- Giovanni Malagò ganhou apoio das Associações de Jogadores e Técnicos para a eleição à presidência da FIGC, chegando a quarenta e oito por cento dos votos.
- O apoio das Associações elevou o candidato, que já conta com o suporte dos principais clubes da Itália, incluindo a Série A.
- As Associações teriam condicionado o apoio à inclusão de Paolo Maldini em cargos na federação caso Malagò seja eleito.
- Suportam fortemente a candidatura figuras como Beppe Marotta, da Inter de Milão, e Aurelio De Laurentiis, do Napoli; Claudio Lotito, do Lazio, é o único a não apoiar.

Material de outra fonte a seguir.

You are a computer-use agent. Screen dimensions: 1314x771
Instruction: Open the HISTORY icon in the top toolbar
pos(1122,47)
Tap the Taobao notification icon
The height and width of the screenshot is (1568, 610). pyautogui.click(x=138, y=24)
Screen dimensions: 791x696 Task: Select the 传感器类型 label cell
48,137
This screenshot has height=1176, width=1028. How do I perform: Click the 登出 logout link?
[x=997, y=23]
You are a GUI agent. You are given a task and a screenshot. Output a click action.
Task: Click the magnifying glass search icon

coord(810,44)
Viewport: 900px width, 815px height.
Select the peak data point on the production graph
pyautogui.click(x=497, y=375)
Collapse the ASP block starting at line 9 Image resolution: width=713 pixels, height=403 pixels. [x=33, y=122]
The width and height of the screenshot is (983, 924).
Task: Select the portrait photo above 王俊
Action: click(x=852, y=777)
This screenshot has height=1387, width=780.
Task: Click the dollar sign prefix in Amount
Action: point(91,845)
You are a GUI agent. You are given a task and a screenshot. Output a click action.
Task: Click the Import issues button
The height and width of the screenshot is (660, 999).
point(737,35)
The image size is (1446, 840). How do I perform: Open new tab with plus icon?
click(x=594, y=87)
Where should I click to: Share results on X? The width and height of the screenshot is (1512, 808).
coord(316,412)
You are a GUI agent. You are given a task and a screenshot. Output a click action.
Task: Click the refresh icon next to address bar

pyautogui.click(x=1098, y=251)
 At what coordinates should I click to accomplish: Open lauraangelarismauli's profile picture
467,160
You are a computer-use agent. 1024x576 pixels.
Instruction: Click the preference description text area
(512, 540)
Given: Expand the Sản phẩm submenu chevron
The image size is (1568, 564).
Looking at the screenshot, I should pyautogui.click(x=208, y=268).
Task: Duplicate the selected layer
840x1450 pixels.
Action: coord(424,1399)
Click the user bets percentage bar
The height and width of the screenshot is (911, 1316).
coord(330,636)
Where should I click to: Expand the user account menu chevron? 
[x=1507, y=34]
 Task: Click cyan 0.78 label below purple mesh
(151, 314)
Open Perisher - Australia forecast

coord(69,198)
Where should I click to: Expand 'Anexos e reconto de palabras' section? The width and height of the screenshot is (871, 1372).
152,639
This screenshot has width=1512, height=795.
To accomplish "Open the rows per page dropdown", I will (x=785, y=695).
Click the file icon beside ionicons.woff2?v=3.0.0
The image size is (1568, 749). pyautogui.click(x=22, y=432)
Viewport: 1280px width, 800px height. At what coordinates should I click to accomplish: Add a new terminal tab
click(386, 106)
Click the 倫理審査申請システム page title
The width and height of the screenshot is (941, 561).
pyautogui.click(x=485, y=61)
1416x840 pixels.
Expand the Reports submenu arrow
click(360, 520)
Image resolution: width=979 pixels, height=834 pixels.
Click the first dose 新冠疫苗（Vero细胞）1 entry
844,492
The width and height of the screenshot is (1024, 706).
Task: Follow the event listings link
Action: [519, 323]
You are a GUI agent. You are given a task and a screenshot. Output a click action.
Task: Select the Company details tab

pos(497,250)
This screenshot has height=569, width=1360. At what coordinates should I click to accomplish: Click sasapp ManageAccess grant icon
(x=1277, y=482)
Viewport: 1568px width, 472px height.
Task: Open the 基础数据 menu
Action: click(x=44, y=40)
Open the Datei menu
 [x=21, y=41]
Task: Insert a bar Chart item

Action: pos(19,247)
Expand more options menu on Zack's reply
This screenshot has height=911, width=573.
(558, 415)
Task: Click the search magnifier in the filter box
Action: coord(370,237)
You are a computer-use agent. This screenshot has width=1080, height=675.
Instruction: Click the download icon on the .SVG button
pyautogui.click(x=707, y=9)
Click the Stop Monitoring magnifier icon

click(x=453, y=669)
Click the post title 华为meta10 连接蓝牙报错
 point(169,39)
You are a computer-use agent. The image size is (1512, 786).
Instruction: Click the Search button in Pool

- A eleição envolve representantes das ligas das três primeiras divisões, ligas amadoras e associações, com peso de voto distribuído entre Séries A, B e C, amadores, jogadores, treinadores e árbitros; reuniões com as divisões estão marcadas para maio.
Após uma reunião realizada nesta quinta-feira (30), as Associações dos Jogadores e Técnicos italianos decidiram apoiar a candidatura de Giovanni Malagò à presidência da FIGC. O ex-zagueiro tem suporte de clubes de peso da Série A e de outras entidades do futebol.
Com o respaldo, Malagò chegou a 48% dos votos, mantendo posição confortável para a vitória. A Série A representa 18% do total, enquanto as associações de jogadores e técnicos somam 30%.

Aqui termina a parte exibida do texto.